MINNEAPOLIS—Imaging informatics luminary Paul Chang, MD, PhD, medical director of enterprise imaging at University of Chicago Hospitals, may have missed his real calling; he and his colleagues presented a SIIM conference first—a play starring Chang as the cranky radiology chair. The plot replicated standard operating procedures and challenges in many departments.

During a department meeting, the chair gloats over the department’s glowing business. Slowly, various stakeholders unload their problems. The finance manager insists the department is in a deficit, and revenue doesn’t cover expenses despite increasing study volume. The chief technologist shares complaints from clinicians who are unhappy because it takes them too long to schedule their patients’ CT studies. Many are threatening to refer patients to the competition, said the technologist. His solution to the backlog is to buy another scanner and hire more techs. Then the medical director chimes in with his issues; referring physicians claim report turnaround time is too long. He suggests the hospital hire another radiologist.

In the play, the infuriated, yet comical, Chang explodes, demanding that the staff identify the causes of the department’s woes. One by one, staff trickles into the IT department, begging for reports. The sole IT staffer takes more than a week to compile the reactive reports before quitting his job.

“Radiology can’t fly blind,” stated Chang.

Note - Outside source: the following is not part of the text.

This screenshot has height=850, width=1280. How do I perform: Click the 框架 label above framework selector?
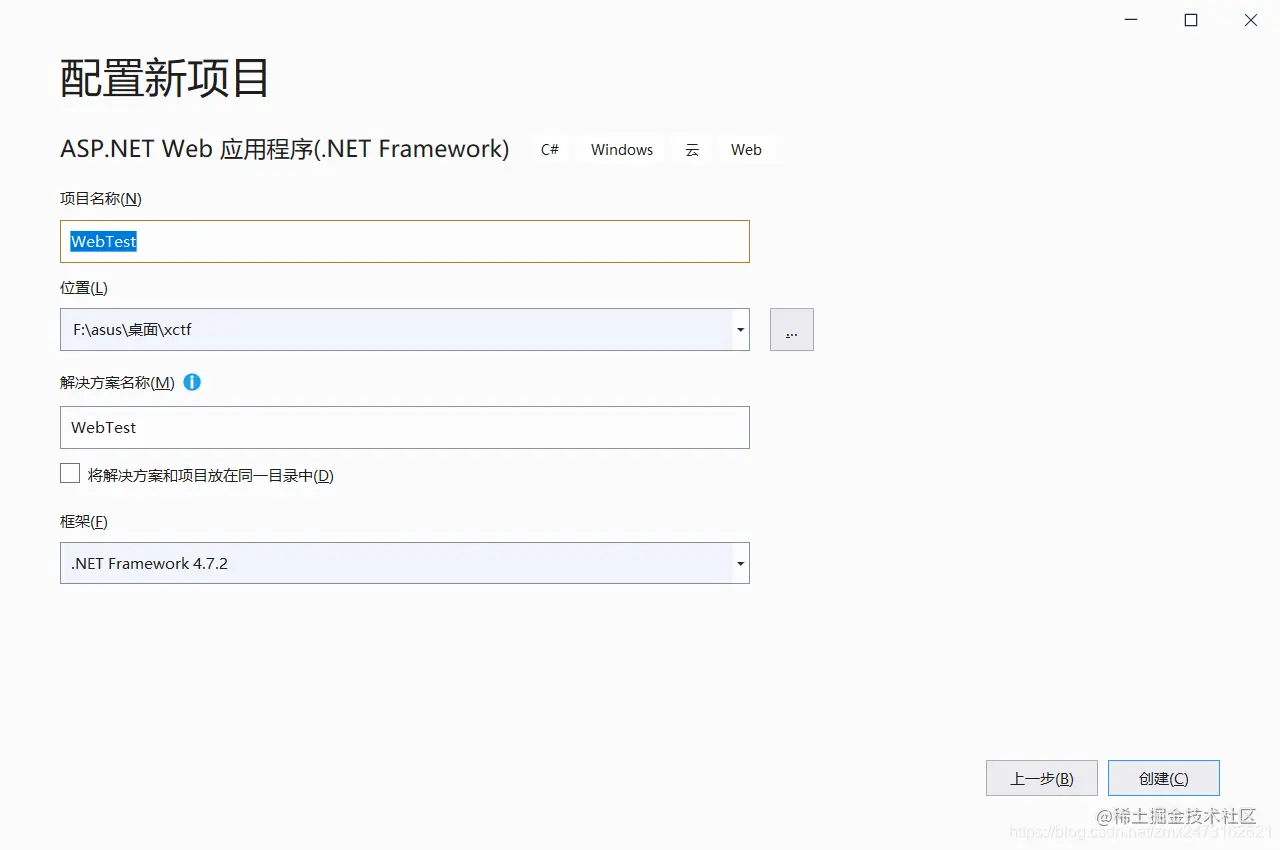point(83,521)
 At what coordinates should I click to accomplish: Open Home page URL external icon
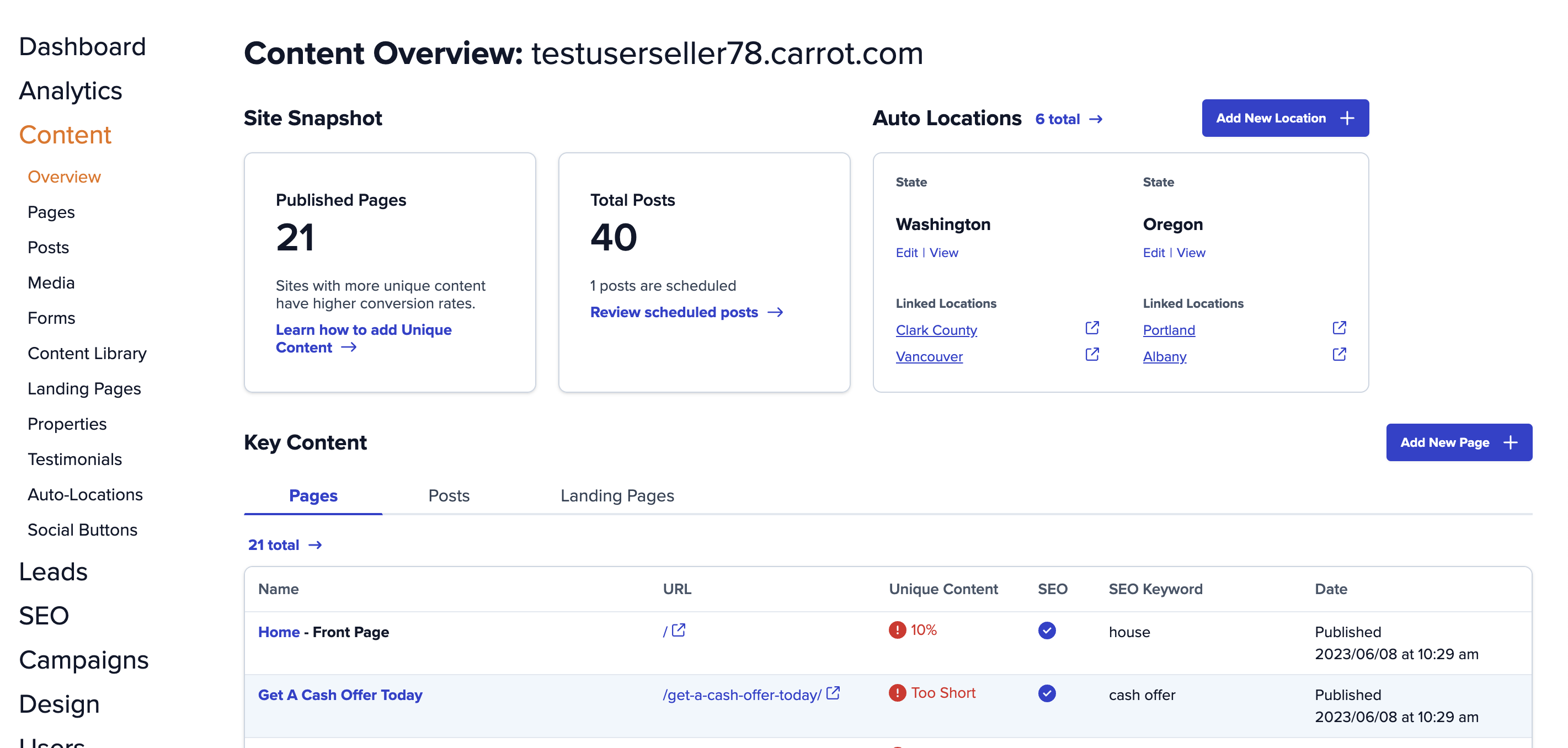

Running an imaging department without critical data like report turnaround time, scanner utilization and revenue and expenses not only embodies inefficiency but invites failure.

Chang concluded the performance with a process for achieving imaging informatics nirvana, which included these steps:
  • Start with formal sustainable methodology including people, process and governance;
  • Collect and validate data;
  • Integrate multiple databases into a consistent format in a data warehouse;
  • Enable data mining; and
  • Present dashboards and reports.

Ramin Khorasani, MD, vice chair of the department of radiology at Brigham and Women’s Hospital in Boston, added to Chang’s list, insisting that dashboard-driven performance improvement requires more than IT. He stressed that the essential ingredients are leadership, change management skills, quality and process improvement measures and performance improvement metrics.